▸ **EXERCISE BRIEF**: Copy the records from the line with "Click the slide title 因特网的域名空间" to the line with "[x=323, y=29]", both included, requests and all. Scale each answer coordinate by 0.5 and round it to a whole number with halves going up, leave all other numbers unchanged, and omit the pictures.

▸ **MATERIAL TO PROCESS**:
================================

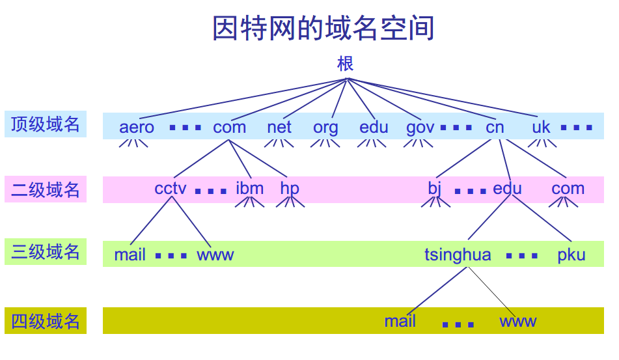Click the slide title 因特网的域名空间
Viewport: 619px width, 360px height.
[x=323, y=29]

================================

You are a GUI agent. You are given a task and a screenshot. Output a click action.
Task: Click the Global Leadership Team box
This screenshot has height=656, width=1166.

================================

▸ **PROBLEM SOLUTION**:
Click the slide title 因特网的域名空间
Viewport: 619px width, 360px height.
[x=162, y=15]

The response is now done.